Reproduce verbatim the lines in the records running from the line with "Image resolution: width=919" to the line with "table-cell: 36 311 570,50 is", both of those lines included, and output nothing else.

---

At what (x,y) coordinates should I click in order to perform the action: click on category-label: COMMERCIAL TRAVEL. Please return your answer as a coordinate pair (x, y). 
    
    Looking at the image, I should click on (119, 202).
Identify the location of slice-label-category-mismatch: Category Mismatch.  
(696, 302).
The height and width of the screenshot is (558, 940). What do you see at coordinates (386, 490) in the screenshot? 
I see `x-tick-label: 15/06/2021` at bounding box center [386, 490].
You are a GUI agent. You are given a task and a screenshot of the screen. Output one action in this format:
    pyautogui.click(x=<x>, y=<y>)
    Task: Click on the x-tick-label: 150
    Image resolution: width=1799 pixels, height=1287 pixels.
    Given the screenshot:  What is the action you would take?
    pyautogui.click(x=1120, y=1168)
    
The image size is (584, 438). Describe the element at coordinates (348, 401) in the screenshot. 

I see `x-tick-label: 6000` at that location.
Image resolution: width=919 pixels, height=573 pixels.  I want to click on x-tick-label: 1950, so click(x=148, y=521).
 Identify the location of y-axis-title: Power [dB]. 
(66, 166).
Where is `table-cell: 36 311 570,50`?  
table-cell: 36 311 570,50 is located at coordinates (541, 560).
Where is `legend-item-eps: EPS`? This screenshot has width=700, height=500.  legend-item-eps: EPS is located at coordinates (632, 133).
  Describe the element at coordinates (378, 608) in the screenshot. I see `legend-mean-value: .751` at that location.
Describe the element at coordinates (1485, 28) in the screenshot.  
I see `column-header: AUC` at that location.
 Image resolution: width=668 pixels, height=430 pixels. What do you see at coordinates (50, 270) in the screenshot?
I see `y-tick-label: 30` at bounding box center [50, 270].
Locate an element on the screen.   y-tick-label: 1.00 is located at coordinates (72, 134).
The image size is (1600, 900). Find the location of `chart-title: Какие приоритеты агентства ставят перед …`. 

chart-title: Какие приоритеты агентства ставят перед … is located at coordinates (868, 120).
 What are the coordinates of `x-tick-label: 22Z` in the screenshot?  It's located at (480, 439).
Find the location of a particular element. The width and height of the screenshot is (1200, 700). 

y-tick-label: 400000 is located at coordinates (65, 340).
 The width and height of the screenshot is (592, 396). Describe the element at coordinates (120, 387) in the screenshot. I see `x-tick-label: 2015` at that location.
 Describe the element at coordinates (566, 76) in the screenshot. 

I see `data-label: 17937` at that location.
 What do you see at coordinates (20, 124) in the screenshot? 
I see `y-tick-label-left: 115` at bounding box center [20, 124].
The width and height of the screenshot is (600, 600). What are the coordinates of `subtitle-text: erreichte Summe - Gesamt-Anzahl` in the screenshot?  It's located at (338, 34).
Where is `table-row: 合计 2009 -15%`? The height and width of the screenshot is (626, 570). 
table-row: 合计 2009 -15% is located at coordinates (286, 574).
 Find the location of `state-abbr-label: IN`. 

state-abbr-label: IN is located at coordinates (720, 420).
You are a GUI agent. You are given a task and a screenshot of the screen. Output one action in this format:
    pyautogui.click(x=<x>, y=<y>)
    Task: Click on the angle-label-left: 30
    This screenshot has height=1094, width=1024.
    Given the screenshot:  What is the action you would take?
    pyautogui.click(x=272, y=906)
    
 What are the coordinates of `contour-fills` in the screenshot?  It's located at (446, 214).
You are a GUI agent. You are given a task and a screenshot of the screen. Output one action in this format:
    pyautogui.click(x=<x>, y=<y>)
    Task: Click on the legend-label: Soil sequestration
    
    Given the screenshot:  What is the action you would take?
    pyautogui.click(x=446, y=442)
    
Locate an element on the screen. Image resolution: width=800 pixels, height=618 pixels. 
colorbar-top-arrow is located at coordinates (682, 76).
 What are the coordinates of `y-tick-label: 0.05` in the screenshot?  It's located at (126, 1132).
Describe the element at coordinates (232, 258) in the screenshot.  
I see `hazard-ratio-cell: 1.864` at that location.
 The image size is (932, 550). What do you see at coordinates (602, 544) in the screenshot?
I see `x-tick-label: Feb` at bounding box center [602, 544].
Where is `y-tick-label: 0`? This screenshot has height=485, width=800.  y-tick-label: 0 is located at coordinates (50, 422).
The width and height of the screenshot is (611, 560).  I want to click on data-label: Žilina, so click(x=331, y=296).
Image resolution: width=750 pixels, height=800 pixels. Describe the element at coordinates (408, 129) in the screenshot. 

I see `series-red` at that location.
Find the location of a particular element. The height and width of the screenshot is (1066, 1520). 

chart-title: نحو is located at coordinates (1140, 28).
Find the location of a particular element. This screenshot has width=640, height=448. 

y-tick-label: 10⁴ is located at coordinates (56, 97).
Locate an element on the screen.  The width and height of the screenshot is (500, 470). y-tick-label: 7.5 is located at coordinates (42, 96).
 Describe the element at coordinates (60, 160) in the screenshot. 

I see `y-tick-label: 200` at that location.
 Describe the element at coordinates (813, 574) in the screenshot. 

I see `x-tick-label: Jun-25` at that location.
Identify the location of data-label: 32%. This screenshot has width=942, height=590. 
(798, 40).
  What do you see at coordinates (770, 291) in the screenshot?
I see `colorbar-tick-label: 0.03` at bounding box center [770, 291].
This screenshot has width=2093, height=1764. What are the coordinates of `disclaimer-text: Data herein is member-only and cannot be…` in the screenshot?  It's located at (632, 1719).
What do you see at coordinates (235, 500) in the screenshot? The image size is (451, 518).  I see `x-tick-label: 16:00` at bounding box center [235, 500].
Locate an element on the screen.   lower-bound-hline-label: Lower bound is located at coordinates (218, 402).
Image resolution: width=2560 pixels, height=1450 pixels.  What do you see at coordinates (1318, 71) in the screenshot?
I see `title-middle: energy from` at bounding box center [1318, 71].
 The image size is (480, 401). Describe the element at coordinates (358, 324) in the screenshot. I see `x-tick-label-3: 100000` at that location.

---

Exercise output:
Image resolution: width=919 pixels, height=573 pixels.  I want to click on x-tick-label: 1950, so click(x=148, y=521).
 Identify the location of y-axis-title: Power [dB]. 
(66, 166).
Where is `table-cell: 36 311 570,50`?  
table-cell: 36 311 570,50 is located at coordinates (541, 560).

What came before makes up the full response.